‘Yeni sistem’in ilk Milli Güvenlik Kurulu’nun ardından açıklanan bildiride, ABD tarafından Türkiye’ye karşı kullanılan tehdit dilinin ilişkilerine saygısızlık olduğu ve asla kabul edilemeyeceği belirtildi.
Cumhurbaşkanı Tayyip Erdoğan başkanlığında toplanan Millli Güvenlik Kurulu beş buçuk saat sürdü.
MGK’da Cumhurbaşkanı Yardımcısı Fuat Oktay, Adalet Bakanı Abdulhamit Gül, Milli Savunma Bakanı Hulusi Akar, İçişleri Bakanı Süleyman Soylu, Dışişleri Bakanı Mevlüt Çavuşoğlu, Genelkurmay Başkanı Orgeneral Yaşar Güler, MİT Başkanı Hakan Fidan, Cumhurbaşkanlığı İletişim Başkanı Fahrettin Altun, Emniyet Genel Müdürü Celal Uzunkaya ile kuvvet komutanları yer aldı.
MGK toplantısının ardından yayınlanan bildiri yedi maddeden oluştu:
* Ülkemizin güvenliğini yakından ilgilendiren önemli iç ve dış gelişmeler, bütün yönleriyle ele alınmış; başta FETÖ/PDY, PKK/PYD-YPG ve DEAŞ olmak üzere, millî birliğimizi tehdit eden tüm terör örgütlerine karşı yurt içinde ve yurt dışında icra edilen operasyonlar hakkında Kurul’a bilgi arz edilmiş, mücadeleye aynı azim ve kararlılıkla devam edileceği vurgulanmıştır.
* 24 Haziran 2018 tarihinde yapılan cumhurbaşkanı seçimi ve 27. dönem milletvekili genel seçiminin, yurt bütününde huzur ve güven ortamı içinde geçmesinden duyulan memnuniyet dile getirilmiş; ülkemizin millî güvenlik hassasiyetlerinin yeni dönemde de aynı şekilde devam edeceği belirtilmiştir.

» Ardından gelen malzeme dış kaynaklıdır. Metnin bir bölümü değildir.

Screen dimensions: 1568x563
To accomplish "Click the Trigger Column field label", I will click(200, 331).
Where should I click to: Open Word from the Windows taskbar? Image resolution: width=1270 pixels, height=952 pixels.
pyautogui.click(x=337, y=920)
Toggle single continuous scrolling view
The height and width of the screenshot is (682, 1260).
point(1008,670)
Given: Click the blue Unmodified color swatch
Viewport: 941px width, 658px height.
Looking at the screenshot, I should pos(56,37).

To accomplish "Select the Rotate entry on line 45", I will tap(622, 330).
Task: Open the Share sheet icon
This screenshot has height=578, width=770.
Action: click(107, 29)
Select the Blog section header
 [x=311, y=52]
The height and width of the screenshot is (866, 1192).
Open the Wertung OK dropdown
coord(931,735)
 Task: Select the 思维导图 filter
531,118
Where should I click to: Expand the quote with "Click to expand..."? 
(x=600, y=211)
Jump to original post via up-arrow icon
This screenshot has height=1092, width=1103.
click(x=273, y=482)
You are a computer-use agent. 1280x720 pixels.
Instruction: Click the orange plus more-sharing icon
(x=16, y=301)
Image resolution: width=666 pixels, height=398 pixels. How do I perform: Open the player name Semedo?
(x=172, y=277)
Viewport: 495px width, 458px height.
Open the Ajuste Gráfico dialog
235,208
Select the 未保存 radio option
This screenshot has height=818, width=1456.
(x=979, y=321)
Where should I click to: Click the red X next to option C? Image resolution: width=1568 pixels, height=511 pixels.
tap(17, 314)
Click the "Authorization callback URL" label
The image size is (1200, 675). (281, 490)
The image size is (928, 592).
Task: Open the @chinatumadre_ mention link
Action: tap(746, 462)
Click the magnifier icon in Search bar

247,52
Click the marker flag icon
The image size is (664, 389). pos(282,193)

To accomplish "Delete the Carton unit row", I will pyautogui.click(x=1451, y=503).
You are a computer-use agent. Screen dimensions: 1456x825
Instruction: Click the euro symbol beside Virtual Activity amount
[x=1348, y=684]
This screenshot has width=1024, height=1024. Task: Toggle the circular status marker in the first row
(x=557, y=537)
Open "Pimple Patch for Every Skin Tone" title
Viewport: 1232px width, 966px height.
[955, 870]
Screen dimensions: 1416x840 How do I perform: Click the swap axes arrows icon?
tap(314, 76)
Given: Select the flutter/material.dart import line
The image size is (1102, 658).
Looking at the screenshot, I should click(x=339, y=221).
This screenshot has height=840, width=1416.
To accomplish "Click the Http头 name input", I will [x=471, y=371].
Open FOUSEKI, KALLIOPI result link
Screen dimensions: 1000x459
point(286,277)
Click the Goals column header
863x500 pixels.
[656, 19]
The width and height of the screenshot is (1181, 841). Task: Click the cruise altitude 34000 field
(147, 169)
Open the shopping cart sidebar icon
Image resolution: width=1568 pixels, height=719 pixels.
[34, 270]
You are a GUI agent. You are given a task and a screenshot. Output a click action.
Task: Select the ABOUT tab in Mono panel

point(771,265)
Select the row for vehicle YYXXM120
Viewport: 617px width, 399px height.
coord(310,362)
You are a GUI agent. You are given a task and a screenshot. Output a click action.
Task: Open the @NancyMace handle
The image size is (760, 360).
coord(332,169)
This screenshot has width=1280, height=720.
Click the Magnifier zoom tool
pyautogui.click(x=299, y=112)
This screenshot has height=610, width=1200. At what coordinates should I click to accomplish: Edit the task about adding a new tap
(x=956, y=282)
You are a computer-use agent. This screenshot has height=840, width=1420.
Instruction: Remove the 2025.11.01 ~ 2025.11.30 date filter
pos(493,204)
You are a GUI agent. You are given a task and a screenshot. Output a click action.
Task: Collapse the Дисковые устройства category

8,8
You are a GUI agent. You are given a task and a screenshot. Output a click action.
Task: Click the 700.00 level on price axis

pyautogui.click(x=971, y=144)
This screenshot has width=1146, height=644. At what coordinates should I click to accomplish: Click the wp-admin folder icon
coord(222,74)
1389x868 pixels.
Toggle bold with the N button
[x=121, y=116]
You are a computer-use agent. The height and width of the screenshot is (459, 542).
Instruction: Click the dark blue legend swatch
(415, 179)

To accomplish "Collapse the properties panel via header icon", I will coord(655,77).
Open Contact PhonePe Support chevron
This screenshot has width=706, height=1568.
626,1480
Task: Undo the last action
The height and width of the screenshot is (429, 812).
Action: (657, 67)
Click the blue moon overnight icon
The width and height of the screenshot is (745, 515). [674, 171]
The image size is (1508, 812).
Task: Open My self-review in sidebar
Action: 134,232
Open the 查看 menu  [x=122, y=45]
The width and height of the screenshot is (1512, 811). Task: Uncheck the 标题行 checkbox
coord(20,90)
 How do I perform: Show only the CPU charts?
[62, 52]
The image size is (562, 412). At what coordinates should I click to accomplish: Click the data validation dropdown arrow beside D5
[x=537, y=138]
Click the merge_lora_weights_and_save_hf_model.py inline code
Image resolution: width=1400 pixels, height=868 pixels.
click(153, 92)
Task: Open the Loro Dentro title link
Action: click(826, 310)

* Terör örgütleri arasında ayrım yapmadan kararlılıkla mücadele eden Türkiye’nin yaklaşımının uluslararası toplumdan da beklendiği kaydedilerek, bazı ülkelerin terörle mücadelede çifte standart niteliği taşıyan uygulamalarının kabul edilemez olduğu ifade edilmiştir. Terörle mücadelede bilgi paylaşımının önemine vurgu yapılarak Türkiye’nin terör örgütleri ile ilgili yaklaşımı çerçevesindeki bilgi ve birikimini dünyadaki tüm devletlerle paylaşmayı sürdüreceğinin altı çizilmiştir.
* ABD’nin; ülkemizin her türlü sorumluluğunu yerine getirdiği savunma sanayii projelerini, milletlerarası antlaşmalara aykırı şartlara bağlayan kararının ve açıklamalarının, iki ülke arasındaki stratejik ortaklığa ve güven ilişkisine telafisi mümkün olmayan zararlar vereceği vurgulanmıştır. ABD tarafından ülkemize karşı kullanılan tehdit dilinin ittifak ilişkilerine saygısızlık olduğu ve asla kabul edilemeyeceği belirtilmiştir. Türkiye’nin gerek ikili ilişkileri, gerekse ittifaklar çerçevesindeki tüm yükümlülüklerine bağlı olduğu kadar haklarına da sahip çıktığı, ülkemizin bu yaklaşımına saygı duyulmasının beklendiği kaydedilmiştir.
* ABD ile Münbiç konusunda sağlanan mutabakatın, Suriye meselesinin çözümüne önemli katkı sağlayacağı vurgulanmış, bu kapsamda PKK/PYD-YPG terör örgütünün Münbiç’i terk etmesiyle ilgili yol haritası üzerinde durulmuştur. Bölgede güvenlik ve denetimin sağlanmasına ilişkin ilave hazırlıklar ile bölge halkının evlerine dönüşünü hızlandıracak tedbirler gözden geçirilmiştir.
* Suriye’de hâlen terör örgütlerinin etkinlik gösterdiği bölgelerin bir an önce güvenli hâle getirilmesine yönelik çalışmalar değerlendirilerek, bu konudaki somut adımların atılmaya başlanacağı belirtilmiştir.
* Ege ve Doğu Akdeniz’deki gelişmelerin yakından takip edilmekte olduğu belirtilmiş, Türkiye’nin denizlerdeki hak ve menfaatlerinin korunması hususundaki kararlılık vurgulanmıştır.”
Ne olmuştu?
15 Temmuz darbe girişiminin ardından gözaltına alınan Amerikalı pastör Andrew Brunson, 9 Aralık 2016’da tutuklanarak cezaevine gönderilmişti.
Brunson hakkında ‘FETÖ’ye ve PKK’ya üye olmamakla birlikte örgüt adına suç işlemek’ten 15, ‘casusluk’tan da 20 yıl olmak üzere 35 yıl hapis cezası isteniyor.
Davanın 18 Temmuz’da görülen duruşmasında da tahliye kararı çıkmamıştı.
Bu gelişmenin ardından ABD Başkanı Donald Trump, Cumhurbaşkanı Tayyip Erdoğan’a hitaben tweet atıp pastörün rehin tutulduğunu ve bu konuda bir şeyler yapması gerektiğini söylemişti.
Bunun üzerine tutuklu yargılanan ABD’li pastör Andrew Brunson adli kontrol kararıyla ev hapsine alınmıştı.
ABD Başkan Yardımcısı Mike Pence, Brunson’ın tamamen serbest bırakımasını isteyip aksi durumda Türkiye’ye ciddi yaptırımlar uygulanacağını söylemiş, Trump da benzer ifadelerin yer aldığı bir tweet atmıştı. Son olarak ABD Senatosu Dış İlişkiler Komitesi Türkiye’nin uluslararası kuruluşlardan kredi almasını kısıtlayacak bir tasarıyı onaylamıştı.
Erdoğan şöyle yanıt vermişti: “Türkiye’deki yargı, Brunson hakkında, hastalığını göz önüne alarak, iyi niyetle ev hapsi yönünde karar vermiş. Karara saygı duymak yerine, konuyu Türkiye’ye yaptırım meselesi haline getiriyorlar. Yaptırımlarla geri adım attıramazsınız.”